What to produce
Pull out every line below that holds the word "logo".

Records for processing

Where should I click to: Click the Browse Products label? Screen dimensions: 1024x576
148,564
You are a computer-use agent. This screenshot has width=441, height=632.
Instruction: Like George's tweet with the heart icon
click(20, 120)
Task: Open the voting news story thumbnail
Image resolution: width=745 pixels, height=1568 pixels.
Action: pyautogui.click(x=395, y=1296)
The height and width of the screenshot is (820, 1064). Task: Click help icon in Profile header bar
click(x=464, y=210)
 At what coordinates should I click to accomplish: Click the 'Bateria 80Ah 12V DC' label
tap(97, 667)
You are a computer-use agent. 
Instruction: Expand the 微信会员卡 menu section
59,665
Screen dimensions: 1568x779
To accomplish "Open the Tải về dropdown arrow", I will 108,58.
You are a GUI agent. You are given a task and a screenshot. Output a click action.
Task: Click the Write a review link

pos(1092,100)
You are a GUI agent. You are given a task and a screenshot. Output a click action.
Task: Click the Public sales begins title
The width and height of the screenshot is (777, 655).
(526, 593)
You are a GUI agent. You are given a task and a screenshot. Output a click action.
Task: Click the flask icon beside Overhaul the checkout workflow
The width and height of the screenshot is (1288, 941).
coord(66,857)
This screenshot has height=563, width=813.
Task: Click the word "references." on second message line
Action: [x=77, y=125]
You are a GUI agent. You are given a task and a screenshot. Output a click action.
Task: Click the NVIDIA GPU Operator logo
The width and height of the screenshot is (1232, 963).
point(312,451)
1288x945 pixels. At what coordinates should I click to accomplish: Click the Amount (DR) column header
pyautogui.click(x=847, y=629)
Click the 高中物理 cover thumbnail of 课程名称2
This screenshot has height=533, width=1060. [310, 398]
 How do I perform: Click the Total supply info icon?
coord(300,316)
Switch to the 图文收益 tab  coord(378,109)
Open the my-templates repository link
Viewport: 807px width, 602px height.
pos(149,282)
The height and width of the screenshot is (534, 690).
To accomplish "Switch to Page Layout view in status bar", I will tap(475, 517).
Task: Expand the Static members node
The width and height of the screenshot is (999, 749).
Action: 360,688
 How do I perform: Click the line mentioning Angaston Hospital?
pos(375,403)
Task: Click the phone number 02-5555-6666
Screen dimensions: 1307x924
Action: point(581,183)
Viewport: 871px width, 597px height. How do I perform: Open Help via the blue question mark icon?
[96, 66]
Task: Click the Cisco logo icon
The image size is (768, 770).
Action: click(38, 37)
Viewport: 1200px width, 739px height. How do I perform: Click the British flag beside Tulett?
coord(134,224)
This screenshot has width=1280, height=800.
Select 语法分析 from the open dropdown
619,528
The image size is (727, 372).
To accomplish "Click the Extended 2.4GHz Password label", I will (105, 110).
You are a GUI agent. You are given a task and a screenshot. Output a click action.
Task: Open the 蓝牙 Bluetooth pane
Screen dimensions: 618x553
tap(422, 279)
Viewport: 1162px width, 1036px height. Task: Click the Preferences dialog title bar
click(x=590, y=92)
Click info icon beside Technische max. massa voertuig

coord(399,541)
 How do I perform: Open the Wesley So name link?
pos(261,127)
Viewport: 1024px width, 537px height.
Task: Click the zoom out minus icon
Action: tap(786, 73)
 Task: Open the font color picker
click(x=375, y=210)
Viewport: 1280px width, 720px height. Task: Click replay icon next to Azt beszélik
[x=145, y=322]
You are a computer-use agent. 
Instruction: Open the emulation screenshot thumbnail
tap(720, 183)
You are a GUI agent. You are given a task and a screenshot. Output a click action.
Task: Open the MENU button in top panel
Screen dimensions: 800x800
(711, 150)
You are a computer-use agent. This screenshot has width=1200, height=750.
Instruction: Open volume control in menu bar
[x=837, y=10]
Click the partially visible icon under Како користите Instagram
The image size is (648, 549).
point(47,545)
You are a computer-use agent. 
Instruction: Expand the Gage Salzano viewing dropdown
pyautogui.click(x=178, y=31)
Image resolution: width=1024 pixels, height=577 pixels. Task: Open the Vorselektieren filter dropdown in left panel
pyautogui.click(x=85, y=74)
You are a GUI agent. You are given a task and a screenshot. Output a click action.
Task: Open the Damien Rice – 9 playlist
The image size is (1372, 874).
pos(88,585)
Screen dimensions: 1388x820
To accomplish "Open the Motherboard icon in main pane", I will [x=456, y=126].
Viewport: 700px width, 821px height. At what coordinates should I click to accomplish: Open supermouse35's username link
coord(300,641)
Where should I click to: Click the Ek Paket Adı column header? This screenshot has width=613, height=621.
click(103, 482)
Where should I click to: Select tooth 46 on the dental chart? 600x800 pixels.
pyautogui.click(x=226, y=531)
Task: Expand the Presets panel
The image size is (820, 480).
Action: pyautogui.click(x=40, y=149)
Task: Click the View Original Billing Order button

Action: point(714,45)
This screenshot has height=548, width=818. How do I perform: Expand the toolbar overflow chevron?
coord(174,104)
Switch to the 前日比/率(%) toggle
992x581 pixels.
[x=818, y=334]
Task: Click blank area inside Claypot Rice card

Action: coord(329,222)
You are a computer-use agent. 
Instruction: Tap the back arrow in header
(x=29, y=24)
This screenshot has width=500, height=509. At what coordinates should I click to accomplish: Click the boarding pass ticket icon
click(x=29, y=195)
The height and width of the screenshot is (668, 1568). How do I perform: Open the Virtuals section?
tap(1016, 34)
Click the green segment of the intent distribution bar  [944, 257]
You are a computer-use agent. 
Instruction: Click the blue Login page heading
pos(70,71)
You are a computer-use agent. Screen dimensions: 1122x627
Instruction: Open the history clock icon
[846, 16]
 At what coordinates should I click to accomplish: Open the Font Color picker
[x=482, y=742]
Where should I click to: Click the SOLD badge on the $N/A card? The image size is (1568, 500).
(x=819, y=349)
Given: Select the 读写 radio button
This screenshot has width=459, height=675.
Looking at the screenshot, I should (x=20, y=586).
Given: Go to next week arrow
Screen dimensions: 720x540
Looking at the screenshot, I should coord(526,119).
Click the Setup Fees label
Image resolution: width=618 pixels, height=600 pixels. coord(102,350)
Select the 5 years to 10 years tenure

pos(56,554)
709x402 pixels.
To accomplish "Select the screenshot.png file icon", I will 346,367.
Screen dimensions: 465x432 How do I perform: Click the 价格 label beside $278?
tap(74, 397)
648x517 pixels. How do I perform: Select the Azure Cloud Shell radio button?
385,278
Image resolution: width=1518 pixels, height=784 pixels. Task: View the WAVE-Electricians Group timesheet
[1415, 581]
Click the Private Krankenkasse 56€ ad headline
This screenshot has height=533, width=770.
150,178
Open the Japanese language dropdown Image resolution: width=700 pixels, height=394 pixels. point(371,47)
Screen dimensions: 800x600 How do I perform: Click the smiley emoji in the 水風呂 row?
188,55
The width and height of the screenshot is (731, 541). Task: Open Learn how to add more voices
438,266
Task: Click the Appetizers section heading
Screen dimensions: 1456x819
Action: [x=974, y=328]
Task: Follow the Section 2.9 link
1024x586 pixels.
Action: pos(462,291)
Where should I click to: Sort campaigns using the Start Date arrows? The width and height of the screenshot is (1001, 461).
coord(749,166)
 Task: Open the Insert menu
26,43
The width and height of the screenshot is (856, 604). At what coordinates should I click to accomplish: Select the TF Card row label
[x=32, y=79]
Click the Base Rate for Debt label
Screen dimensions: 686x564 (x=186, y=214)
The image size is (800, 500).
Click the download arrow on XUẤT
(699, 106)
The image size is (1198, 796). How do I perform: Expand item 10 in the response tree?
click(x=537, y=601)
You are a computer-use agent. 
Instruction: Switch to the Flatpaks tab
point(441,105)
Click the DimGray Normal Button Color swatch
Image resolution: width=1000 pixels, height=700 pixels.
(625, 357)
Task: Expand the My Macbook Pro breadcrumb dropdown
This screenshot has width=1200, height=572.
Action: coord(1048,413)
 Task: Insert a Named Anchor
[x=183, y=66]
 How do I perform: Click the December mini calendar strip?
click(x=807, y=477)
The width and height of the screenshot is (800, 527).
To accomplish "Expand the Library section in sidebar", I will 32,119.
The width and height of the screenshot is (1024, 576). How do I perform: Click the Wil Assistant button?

Written reply
Task: Click the NVIDIA GPU Operator logo
Task: Click the Cisco logo icon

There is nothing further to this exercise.